• _ОТРЫВОК_:
·····
Игорь Неверли, вспоминая год, когда он обучал сирот столярному делу в Нашем доме, сказал: «Марина проходила через мир детей в своем черном платье с жестким воротничком и накрахмаленными манжетами, будто облаченная в броню, защищающую и от внешнего мира, и от нее самой, будто монахиня в черном одеянии, будто женщина-судья в черной мантии. Она мягко улыбалась детям, которые подходили к ней поделиться своими, пусть маленькими, но настоящими проблемами, однако улыбка эта не шла ее строгим узким губам. У нее случались минуты безудержной веселости, но она была лишена чувства юмора. Ее пронзительный сосредоточенный взгляд замечал то, чего не замечали мы, но говорить внятно, как Корчак, она не умела. Я не встречал никого столь одинокого и отчужденного от всех».
Неверли вспоминает, как однажды задержался в мастерской до поздней ночи, заканчивая комод, пасхальный подарок интернату, и Марина пришла в ярость, когда он ушел спать, не подметя мастерскую. Она сама прибрала там, а потом держалась с ним настолько враждебно, что он был вынужден покинуть интернат. И только год спустя, когда он зашел повидать детей в тот день, когда там был Корчак, она не отказалась пожать ему руку по-дружески.
Дети Нашего дома прилипали к окнам, ожидая Корчака, или толпились у ворот. Мальчик намеревался продать выпавший зуб; девочка постарше хотела с его помощью получить разрешение в следующий раз подстричься в модной парикмахерской; прочие надеялись прокатиться у него на закорках или заглянуть в его карманы в поисках леденцов, которые он всегда носил с собой. Иногда Корчак приходил пораньше поговорить с Мариной и ее помощницами, похвастать, что он прошел весь путь от Белян пешком, чтобы сэкономить на трамвайном билете. Он садился на крыльце отдохнуть и сообщал, что он к тому же сэкономил порядочную сумму, прочитав все газеты в маленьком кафе на Мар-шалковской, в которое зашел по дороге.
«Я не стану желать вам доброго здоровья, — говорил он сторожу Владиславу Чихочу, который всегда ждал его с таким же нетерпением, что и дети. — Скажитесь больным и ложитесь в постель, вы чересчур много работаете. — И добавлял: — Только ничего серьезного. Скажем, простуда или что-то в этом духе».
Дети повисали на Корчаке с таким же упоением, как сироты, которых он оставил на Крохмальной. Он шутил, осматривая их, и с притворной галантностью целовал руки младшим девочкам. Ему нравилось поддразнивать их вопросами вроде: «Ты когда-нибудь видела корову с зеленым хвостом?» И он не уставал рассказывать друзьям про девочку, которая ответила: «А ты? Ты когда-нибудь видел пирог с селедкой внутри?» На ночь в Нашем доме он оставался только раз в неделю, но непременно приезжал туда на праздники вроде майского или Пасхи. В Сочельник он водил с ними хоровод вокруг елки.
·····
• _ЧТО НУЖНО СДЕЛАТЬ_:
1. Выпишите из отрывка о Нашем доме всё, начиная с «Дети Нашего дома» и вплоть до «зашел по дороге.».
2. Как часто, согласно отрывку о Нашем доме, Корчак оставался там на ночь?
3. Допишите продолжение отрывка о Нашем доме, начав сразу после его последнего предложения.

• _МАТЕРИАЛ_:
·····
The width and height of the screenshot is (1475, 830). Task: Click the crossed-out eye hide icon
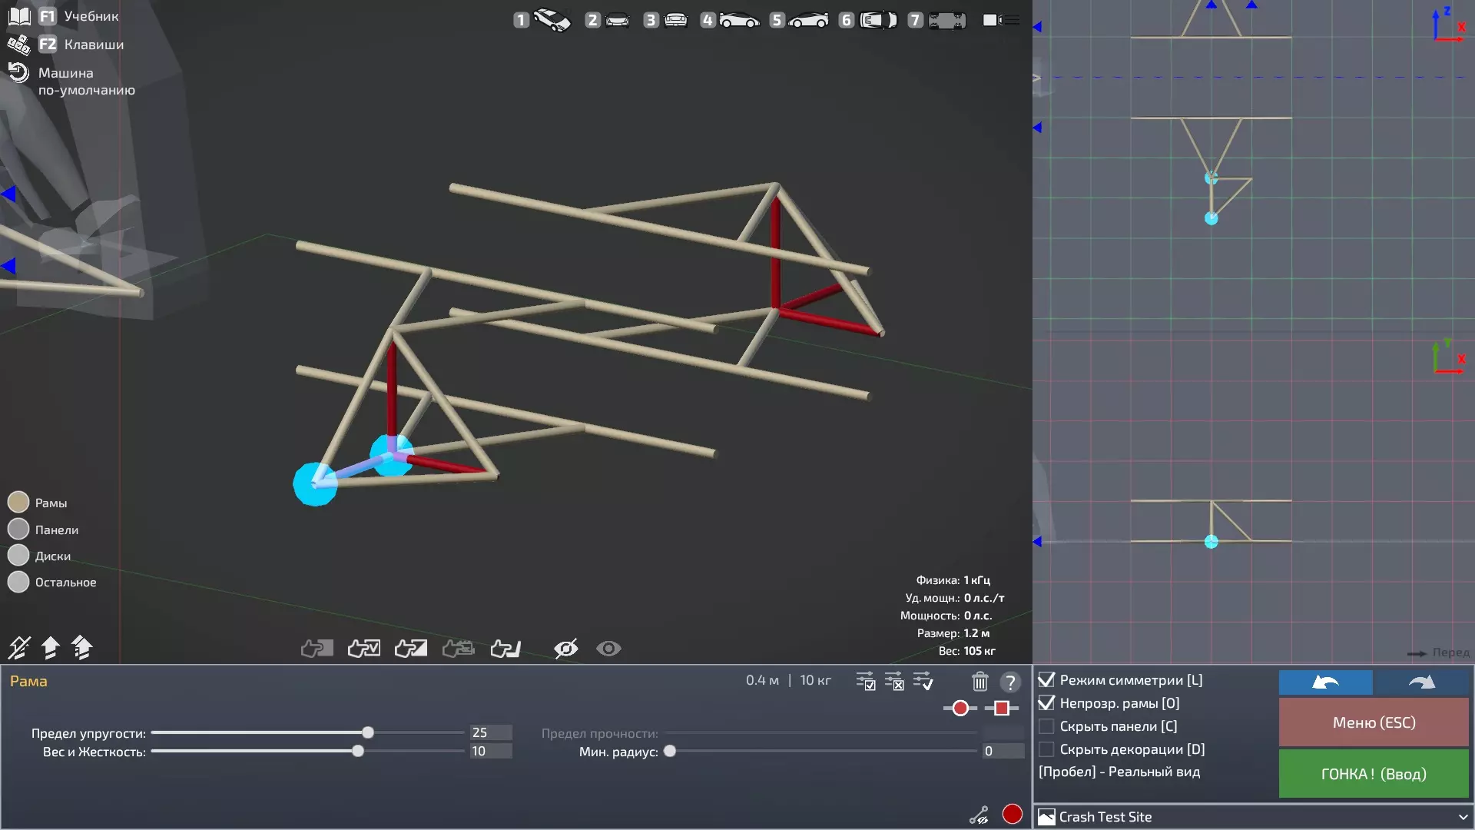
·····
• _ОТВЕТЫ_:
1.
Дети Нашего дома прилипали к окнам, ожидая Корчака, или толпились у ворот. Мальчик намеревался продать выпавший зуб; девочка постарше хотела с его помощью получить разрешение в следующий раз подстричься в модной парикмахерской; прочие надеялись прокатиться у него на закорках или заглянуть в его карманы в поисках леденцов, которые он всегда носил с собой. Иногда Корчак приходил пораньше поговорить с Мариной и ее помощницами, похвастать, что он прошел весь путь от Белян пешком, чтобы сэкономить на трамвайном билете. Он садился на крыльце отдохнуть и сообщал, что он к тому же сэкономил порядочную сумму, прочитав все газеты в маленьком кафе на Мар-шалковской, в которое зашел по дороге.

2. Только раз в неделю.

3.
Ребенку, который как-то спросил его, почему у него нет жены, он ответил, что их у него три — «Пани Марина, пани Стефа и панна Кара». Однако не все женщины в штате Нашего дома чувствовали себя с Корчаком непринужденно. «Я его уважала, — вспоминала одна из них, — но нельзя сказать, что он мне нравился. Бесспорно, он был необычен, и, когда он задавал мне вопросы, я чувствовала, что должна ответить что-то умное».
Мария Подвысоцкая не любила гулять с Корчаком из-за его привычки останавливаться и рыться в карманах, когда к ним подходил нищий.
— Почему вы должны давать им деньги? — набралась она мужества спросить. — Уж наверное, денег у них побольше, чем у вас.
- Возможно, — ответил он. — Но ведь может встретиться и такой, у кого их меньше.
Мария никогда не ставила под сомнение цели Корчака и вставала на его защиту, если кто-нибудь критиковал его с этой точки зрения. Когда их общий друг высказал мнение, что Корчак не готовит сирот к встрече с реальным миром, она ответила негодующе: «Вы ничего не понимаете. Доктор прекрасно знает, что мир несправедлив, но потому-то он и создал этот оазис доброты. Он хочет вырастить детей, которые будут не способны творить зло, а противопоставят ему добро».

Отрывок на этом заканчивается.